__Aim of the exercise__: Copy every line from the one that holds "Over [tab] (1035, 1144)" to the end of the records below, exactly and with nothing else, but without any pictures.

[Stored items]
....

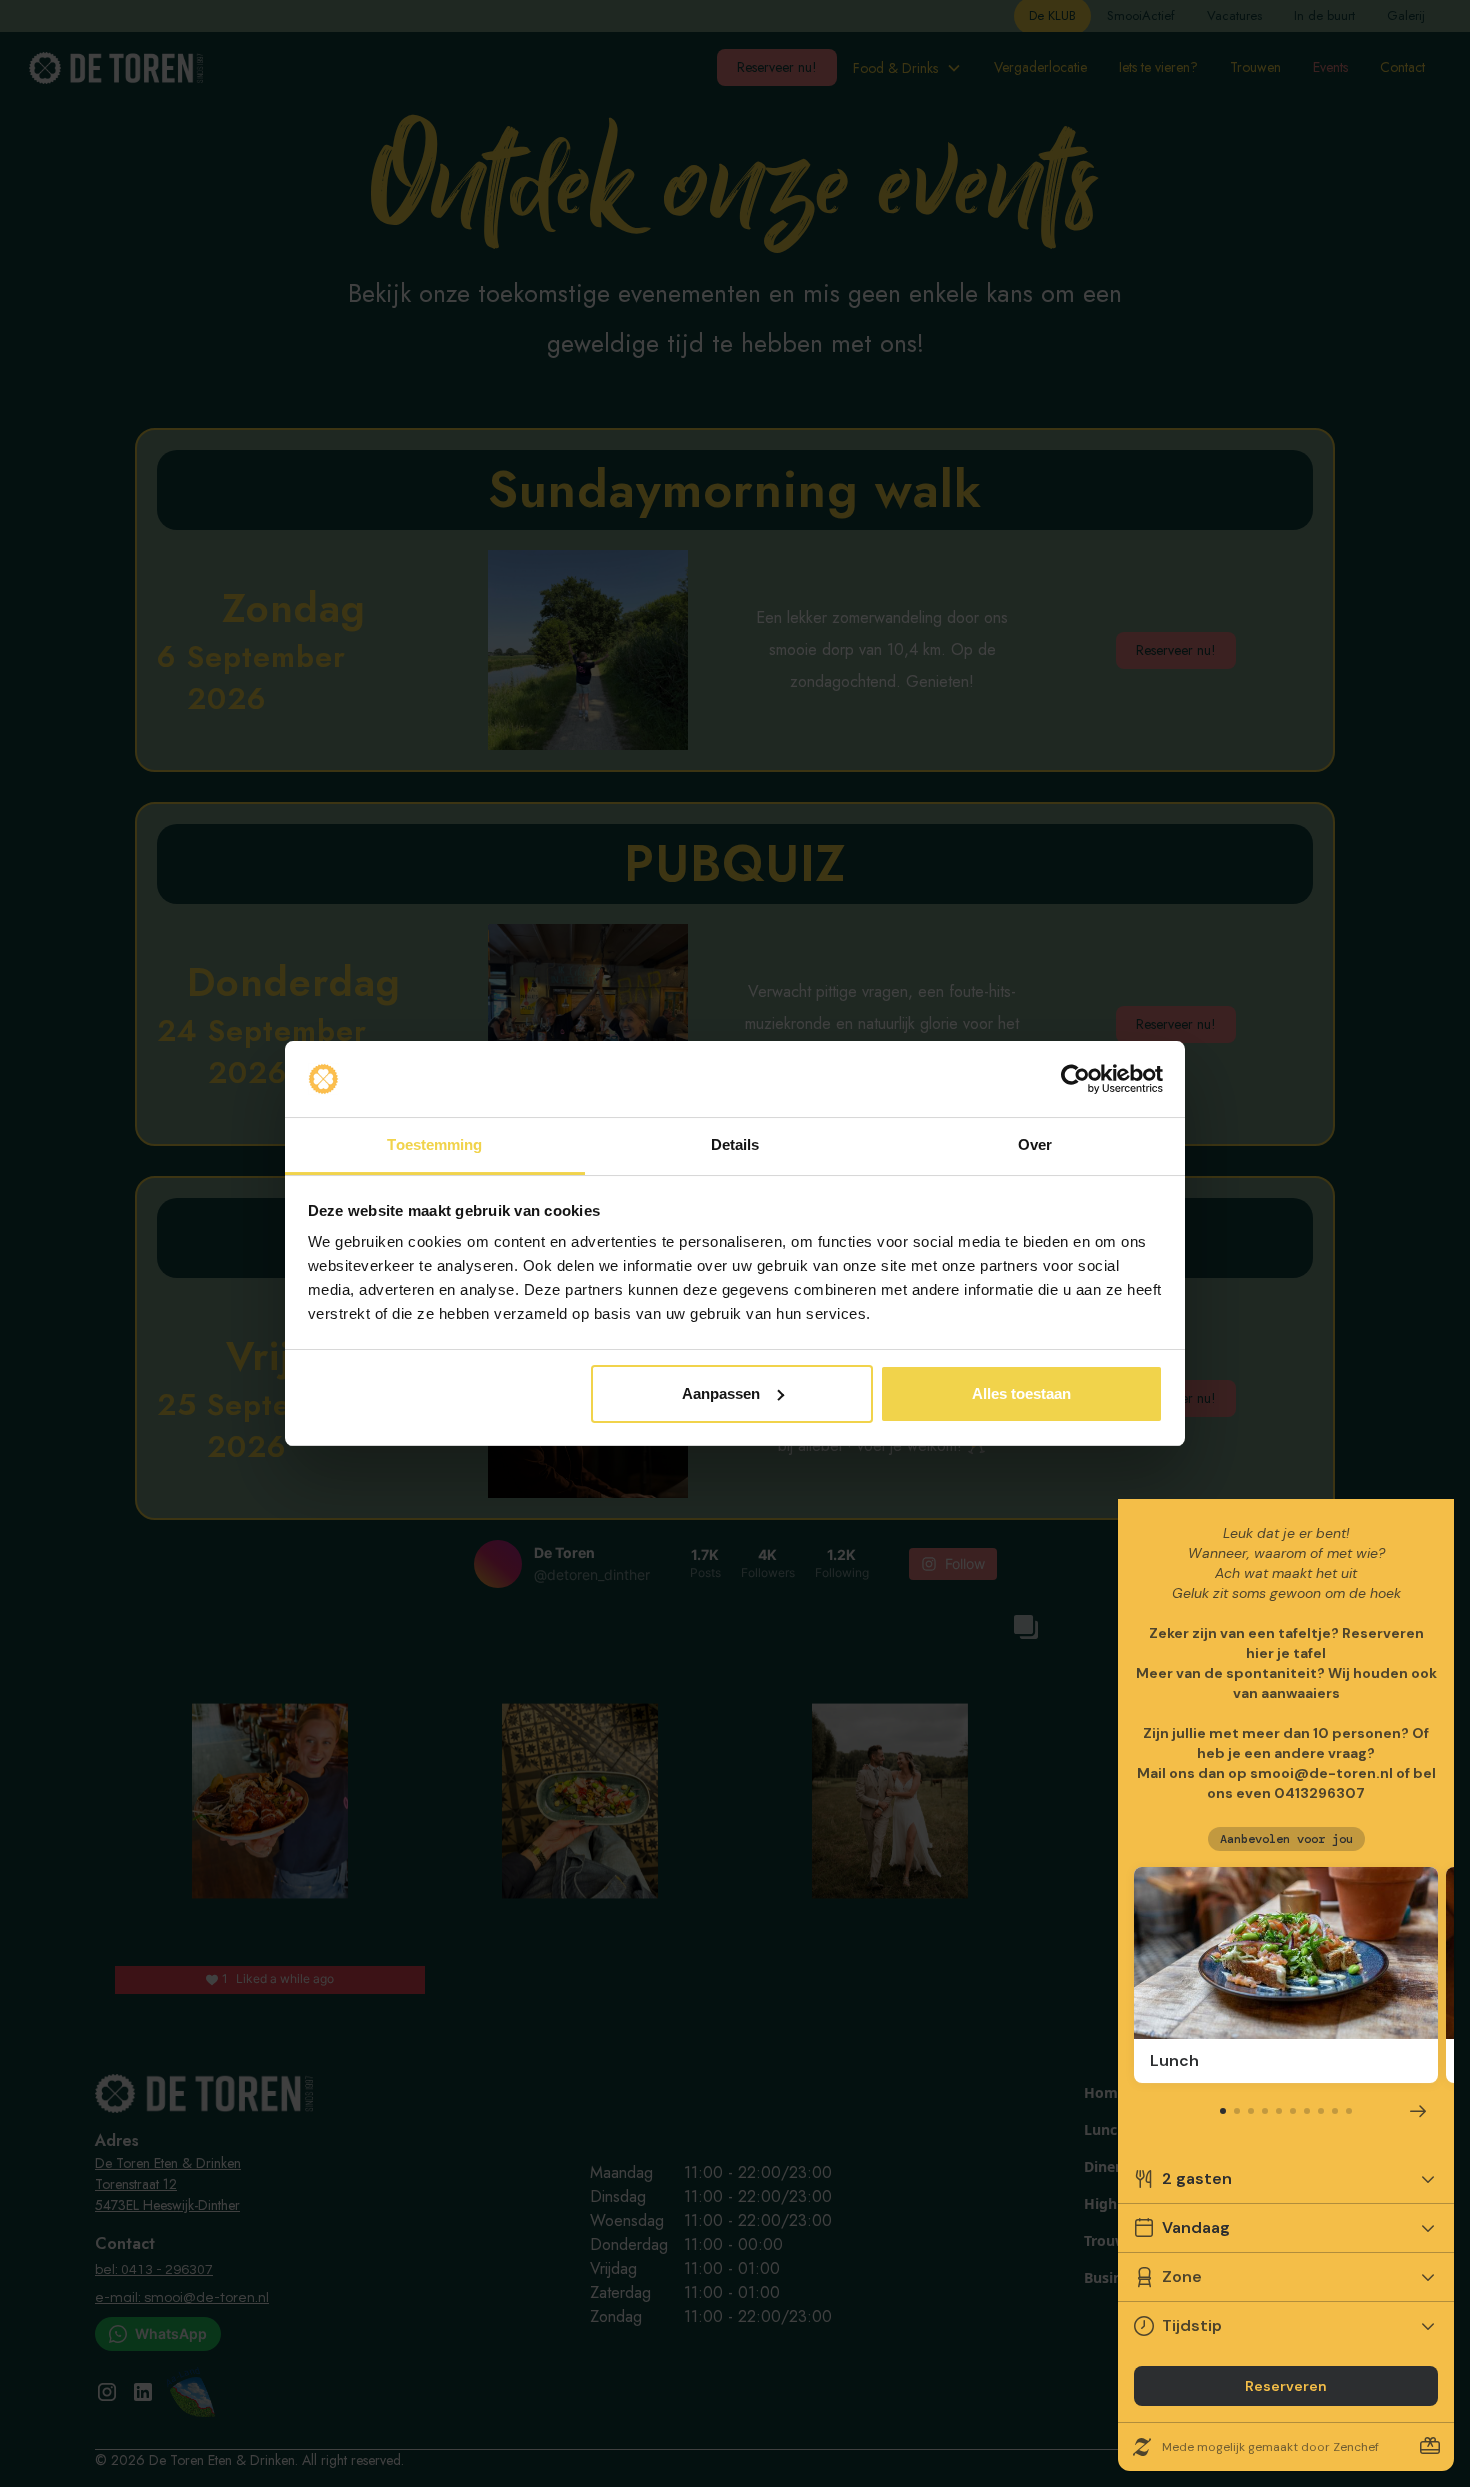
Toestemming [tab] (434, 1144)
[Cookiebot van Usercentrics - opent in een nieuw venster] (1075, 1079)
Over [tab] (1035, 1144)
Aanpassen (721, 1393)
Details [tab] (735, 1144)
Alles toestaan (1021, 1393)
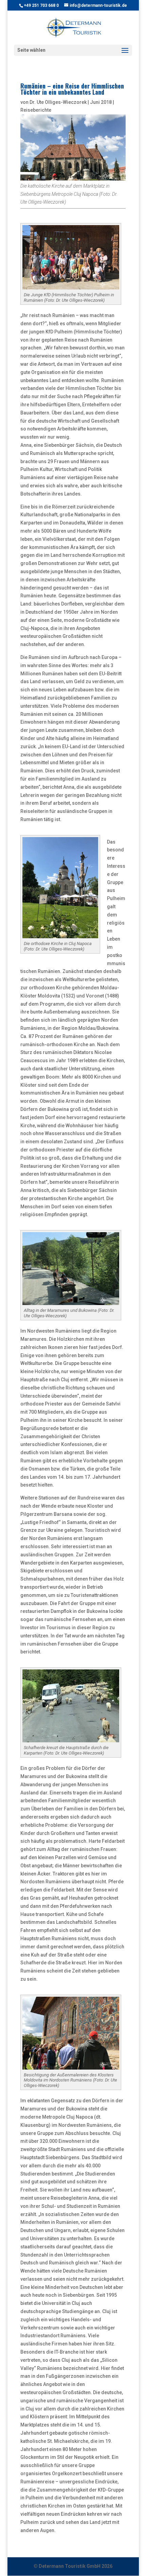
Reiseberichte (35, 110)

....

__Response to this exercise__:
Over [tab] (1035, 1144)
Aanpassen (721, 1393)
Details [tab] (735, 1144)
Alles toestaan (1021, 1393)
Reiseberichte (35, 110)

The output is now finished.